- **Material for this exercise**:
☆ ☆ ☆ ☆ ☆ ☆ ☆

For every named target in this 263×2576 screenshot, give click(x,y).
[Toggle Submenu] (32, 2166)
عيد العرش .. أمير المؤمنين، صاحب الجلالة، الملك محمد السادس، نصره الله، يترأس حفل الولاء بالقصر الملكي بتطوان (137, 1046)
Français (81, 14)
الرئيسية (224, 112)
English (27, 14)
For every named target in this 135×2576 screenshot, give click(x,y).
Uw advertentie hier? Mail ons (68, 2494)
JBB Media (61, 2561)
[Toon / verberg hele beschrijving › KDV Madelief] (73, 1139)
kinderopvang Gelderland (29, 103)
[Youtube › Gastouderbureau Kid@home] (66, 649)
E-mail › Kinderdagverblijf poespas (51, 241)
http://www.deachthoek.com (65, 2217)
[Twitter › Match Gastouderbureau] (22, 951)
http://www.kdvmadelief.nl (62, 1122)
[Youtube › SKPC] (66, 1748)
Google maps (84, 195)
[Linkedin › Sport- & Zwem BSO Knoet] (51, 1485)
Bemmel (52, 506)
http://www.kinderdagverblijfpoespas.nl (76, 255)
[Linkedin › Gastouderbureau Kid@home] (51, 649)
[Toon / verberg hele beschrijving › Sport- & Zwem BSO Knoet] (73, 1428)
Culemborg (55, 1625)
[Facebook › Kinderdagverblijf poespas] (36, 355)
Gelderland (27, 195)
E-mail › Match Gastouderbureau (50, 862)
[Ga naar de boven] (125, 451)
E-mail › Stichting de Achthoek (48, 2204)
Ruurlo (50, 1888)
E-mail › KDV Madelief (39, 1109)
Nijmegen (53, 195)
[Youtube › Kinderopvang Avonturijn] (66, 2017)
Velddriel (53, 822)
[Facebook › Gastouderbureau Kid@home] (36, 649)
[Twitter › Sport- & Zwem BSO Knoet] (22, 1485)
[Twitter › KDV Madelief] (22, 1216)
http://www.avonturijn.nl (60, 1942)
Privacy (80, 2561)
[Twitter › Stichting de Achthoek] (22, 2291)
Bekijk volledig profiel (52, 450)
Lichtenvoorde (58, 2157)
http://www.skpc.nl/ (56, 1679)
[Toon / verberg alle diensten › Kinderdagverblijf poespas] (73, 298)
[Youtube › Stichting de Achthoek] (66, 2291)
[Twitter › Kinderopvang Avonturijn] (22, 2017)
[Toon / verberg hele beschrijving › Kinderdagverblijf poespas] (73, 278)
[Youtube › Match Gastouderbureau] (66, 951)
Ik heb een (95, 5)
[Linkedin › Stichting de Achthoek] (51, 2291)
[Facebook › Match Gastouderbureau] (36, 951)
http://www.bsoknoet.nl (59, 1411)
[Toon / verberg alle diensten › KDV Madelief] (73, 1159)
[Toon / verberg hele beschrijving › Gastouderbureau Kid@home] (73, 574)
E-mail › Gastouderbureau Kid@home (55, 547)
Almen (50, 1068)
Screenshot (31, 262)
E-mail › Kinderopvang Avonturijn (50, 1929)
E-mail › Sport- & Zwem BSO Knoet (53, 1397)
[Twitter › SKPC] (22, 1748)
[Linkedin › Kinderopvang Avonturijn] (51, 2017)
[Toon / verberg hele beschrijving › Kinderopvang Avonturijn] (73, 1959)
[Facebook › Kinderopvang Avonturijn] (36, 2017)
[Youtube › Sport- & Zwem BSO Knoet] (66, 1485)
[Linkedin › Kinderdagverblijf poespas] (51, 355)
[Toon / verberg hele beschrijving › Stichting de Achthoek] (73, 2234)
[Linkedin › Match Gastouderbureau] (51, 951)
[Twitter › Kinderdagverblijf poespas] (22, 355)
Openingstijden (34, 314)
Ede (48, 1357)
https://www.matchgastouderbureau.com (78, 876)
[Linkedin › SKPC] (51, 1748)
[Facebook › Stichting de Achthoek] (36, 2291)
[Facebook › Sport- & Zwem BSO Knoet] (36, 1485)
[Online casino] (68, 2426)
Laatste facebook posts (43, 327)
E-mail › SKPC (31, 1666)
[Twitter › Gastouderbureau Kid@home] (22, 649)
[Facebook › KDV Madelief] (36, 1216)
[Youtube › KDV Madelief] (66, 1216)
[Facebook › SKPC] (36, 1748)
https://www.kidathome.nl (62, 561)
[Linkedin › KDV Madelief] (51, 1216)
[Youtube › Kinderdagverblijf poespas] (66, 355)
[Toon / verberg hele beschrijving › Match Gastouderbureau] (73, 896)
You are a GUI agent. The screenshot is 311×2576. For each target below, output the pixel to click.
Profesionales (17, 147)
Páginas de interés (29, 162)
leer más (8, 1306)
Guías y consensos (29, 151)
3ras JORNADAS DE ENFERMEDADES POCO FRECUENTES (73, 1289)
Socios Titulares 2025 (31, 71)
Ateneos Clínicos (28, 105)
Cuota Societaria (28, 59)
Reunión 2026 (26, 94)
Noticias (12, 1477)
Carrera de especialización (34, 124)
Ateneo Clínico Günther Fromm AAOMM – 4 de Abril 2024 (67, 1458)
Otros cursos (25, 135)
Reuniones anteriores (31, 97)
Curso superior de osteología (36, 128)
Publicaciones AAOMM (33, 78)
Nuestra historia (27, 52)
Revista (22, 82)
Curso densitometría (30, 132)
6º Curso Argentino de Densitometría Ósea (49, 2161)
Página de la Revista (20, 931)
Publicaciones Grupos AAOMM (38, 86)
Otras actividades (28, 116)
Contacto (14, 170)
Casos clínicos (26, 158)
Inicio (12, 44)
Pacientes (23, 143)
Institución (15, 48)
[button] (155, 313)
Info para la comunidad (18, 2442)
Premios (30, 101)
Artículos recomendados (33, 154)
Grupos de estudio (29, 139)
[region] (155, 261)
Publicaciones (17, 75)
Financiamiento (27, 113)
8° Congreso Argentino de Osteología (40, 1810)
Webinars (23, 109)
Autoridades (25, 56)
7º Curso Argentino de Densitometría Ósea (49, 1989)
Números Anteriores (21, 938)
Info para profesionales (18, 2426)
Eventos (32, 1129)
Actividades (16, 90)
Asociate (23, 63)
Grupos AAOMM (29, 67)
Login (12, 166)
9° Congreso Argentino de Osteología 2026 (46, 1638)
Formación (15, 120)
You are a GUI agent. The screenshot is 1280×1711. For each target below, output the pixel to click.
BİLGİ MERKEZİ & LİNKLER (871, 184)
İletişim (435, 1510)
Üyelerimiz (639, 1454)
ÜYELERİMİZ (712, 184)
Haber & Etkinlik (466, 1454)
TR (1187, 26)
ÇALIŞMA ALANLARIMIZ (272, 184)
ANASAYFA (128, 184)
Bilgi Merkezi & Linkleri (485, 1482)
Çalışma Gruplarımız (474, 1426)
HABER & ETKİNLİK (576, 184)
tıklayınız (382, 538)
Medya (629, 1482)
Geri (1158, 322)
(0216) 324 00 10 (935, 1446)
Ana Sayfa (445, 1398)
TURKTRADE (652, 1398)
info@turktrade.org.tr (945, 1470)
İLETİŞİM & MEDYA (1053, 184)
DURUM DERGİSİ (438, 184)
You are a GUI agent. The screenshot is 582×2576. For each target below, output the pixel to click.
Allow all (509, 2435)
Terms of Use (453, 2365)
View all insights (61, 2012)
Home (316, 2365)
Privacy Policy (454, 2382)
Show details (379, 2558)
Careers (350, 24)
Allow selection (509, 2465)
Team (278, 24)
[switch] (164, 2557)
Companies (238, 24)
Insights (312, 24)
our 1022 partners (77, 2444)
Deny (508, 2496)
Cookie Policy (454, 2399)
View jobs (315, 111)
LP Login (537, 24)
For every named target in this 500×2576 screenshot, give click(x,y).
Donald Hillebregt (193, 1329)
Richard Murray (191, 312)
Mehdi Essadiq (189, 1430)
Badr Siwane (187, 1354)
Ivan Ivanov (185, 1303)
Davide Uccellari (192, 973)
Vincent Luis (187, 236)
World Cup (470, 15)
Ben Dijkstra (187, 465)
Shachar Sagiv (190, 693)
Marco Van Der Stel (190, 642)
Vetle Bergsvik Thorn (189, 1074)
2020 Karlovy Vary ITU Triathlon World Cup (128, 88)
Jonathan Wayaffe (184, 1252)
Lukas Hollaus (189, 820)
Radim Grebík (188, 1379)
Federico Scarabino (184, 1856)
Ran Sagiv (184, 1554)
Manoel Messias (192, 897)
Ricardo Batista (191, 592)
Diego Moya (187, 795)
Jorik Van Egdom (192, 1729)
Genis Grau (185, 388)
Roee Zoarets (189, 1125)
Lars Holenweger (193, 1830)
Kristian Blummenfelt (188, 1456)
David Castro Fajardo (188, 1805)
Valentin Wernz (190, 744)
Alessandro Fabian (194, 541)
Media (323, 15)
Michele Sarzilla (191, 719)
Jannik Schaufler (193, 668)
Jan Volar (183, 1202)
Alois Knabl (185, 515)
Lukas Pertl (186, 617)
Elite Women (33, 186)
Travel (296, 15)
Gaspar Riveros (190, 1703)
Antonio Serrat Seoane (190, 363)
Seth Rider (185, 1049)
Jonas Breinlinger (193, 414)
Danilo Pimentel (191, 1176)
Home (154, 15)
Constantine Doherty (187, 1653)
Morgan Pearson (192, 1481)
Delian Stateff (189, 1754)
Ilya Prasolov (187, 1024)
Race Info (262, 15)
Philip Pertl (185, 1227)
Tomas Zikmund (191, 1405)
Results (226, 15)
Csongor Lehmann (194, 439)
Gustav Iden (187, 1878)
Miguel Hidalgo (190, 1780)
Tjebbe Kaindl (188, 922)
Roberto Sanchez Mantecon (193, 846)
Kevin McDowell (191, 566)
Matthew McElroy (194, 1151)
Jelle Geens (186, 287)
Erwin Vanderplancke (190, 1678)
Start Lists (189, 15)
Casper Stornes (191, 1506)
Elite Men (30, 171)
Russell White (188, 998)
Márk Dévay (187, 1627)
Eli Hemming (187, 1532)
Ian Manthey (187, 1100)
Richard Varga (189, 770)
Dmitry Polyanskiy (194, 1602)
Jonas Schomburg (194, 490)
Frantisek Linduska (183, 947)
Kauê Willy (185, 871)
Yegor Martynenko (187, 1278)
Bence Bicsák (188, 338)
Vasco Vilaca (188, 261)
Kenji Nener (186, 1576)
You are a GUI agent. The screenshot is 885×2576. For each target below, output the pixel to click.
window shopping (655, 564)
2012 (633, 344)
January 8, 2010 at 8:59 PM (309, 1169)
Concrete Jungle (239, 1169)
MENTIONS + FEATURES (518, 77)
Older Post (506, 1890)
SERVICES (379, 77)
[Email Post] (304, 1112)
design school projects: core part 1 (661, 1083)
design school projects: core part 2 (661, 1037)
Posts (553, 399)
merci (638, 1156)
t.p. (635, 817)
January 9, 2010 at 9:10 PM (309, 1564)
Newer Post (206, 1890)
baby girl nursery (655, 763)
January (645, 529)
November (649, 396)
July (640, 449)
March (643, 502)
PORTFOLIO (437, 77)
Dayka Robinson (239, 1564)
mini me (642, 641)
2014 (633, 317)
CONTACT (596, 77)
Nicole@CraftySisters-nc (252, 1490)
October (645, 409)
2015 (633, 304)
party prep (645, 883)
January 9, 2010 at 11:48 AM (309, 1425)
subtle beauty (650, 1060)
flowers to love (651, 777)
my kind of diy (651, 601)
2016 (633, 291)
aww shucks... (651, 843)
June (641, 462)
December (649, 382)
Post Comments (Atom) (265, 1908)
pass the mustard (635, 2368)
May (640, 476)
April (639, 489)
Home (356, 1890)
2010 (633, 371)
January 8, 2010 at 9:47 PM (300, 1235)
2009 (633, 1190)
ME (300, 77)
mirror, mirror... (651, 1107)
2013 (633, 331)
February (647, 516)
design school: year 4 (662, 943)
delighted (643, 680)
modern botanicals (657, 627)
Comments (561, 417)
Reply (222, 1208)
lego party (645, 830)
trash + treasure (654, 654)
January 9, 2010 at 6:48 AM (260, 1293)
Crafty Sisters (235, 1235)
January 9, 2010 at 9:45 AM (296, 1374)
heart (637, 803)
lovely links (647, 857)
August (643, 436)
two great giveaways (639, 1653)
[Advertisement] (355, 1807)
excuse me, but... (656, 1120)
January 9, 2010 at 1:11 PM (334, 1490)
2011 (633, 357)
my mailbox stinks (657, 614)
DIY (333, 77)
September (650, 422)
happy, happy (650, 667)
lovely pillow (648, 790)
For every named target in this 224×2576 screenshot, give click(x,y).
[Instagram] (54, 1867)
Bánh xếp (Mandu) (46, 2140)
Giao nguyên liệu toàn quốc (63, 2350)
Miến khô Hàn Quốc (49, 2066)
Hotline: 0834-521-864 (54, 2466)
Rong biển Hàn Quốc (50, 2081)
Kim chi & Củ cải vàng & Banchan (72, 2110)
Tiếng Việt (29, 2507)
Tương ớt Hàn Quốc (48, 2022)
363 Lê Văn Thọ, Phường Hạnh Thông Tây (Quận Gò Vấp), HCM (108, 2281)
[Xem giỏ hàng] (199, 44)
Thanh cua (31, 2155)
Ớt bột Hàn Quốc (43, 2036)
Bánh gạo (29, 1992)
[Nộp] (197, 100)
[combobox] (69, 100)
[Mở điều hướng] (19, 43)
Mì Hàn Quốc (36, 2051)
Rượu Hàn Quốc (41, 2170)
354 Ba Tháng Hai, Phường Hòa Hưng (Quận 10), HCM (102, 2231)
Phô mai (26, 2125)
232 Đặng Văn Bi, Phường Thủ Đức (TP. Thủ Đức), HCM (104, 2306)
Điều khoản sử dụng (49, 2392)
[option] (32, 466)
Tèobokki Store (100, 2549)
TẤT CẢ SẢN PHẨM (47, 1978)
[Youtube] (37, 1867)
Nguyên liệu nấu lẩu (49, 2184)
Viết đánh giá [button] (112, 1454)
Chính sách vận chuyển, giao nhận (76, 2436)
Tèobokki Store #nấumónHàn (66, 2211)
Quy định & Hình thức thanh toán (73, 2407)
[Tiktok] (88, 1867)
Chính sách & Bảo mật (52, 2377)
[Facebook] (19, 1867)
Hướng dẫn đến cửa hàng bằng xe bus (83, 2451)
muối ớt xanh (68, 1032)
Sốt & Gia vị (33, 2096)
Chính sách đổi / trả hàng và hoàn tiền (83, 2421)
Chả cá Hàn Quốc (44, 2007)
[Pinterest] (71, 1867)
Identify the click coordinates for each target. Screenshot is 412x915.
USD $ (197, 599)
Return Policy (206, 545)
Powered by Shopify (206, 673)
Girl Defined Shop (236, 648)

☆ ☆ ☆ ☆ ☆ ☆ ☆

- **Description of the task**: Of all the entries above, retype exactly the lines from the line with "LP Login (537, 24)" to the line with "Ian Manthey (187, 1100)", both included, and no others.

- **Exercise response**:
LP Login (537, 24)
For every named target in this 500×2576 screenshot, give click(x,y).
Donald Hillebregt (193, 1329)
Richard Murray (191, 312)
Mehdi Essadiq (189, 1430)
Badr Siwane (187, 1354)
Ivan Ivanov (185, 1303)
Davide Uccellari (192, 973)
Vincent Luis (187, 236)
World Cup (470, 15)
Ben Dijkstra (187, 465)
Shachar Sagiv (190, 693)
Marco Van Der Stel (190, 642)
Vetle Bergsvik Thorn (189, 1074)
2020 Karlovy Vary ITU Triathlon World Cup (128, 88)
Jonathan Wayaffe (184, 1252)
Lukas Hollaus (189, 820)
Radim Grebík (188, 1379)
Federico Scarabino (184, 1856)
Ran Sagiv (184, 1554)
Manoel Messias (192, 897)
Ricardo Batista (191, 592)
Diego Moya (187, 795)
Jorik Van Egdom (192, 1729)
Genis Grau (185, 388)
Roee Zoarets (189, 1125)
Lars Holenweger (193, 1830)
Kristian Blummenfelt (188, 1456)
David Castro Fajardo (188, 1805)
Valentin Wernz (190, 744)
Alessandro Fabian (194, 541)
Media (323, 15)
Michele Sarzilla (191, 719)
Jannik Schaufler (193, 668)
Jan Volar (183, 1202)
Alois Knabl (185, 515)
Lukas Pertl (186, 617)
Elite Women (33, 186)
Travel (296, 15)
Gaspar Riveros (190, 1703)
Antonio Serrat Seoane (190, 363)
Seth Rider (185, 1049)
Jonas Breinlinger (193, 414)
Danilo Pimentel (191, 1176)
Home (154, 15)
Constantine Doherty (187, 1653)
Morgan Pearson (192, 1481)
Delian Stateff (189, 1754)
Ilya Prasolov (187, 1024)
Race Info (262, 15)
Philip Pertl (185, 1227)
Tomas Zikmund (191, 1405)
Results (226, 15)
Csongor Lehmann (194, 439)
Gustav Iden (187, 1878)
Miguel Hidalgo (190, 1780)
Tjebbe Kaindl (188, 922)
Roberto Sanchez Mantecon (193, 846)
Kevin McDowell (191, 566)
Matthew McElroy (194, 1151)
Jelle Geens (186, 287)
Erwin Vanderplancke (190, 1678)
Start Lists (189, 15)
Casper Stornes (191, 1506)
Elite Men (30, 171)
Russell White (188, 998)
Márk Dévay (187, 1627)
Eli Hemming (187, 1532)
Ian Manthey (187, 1100)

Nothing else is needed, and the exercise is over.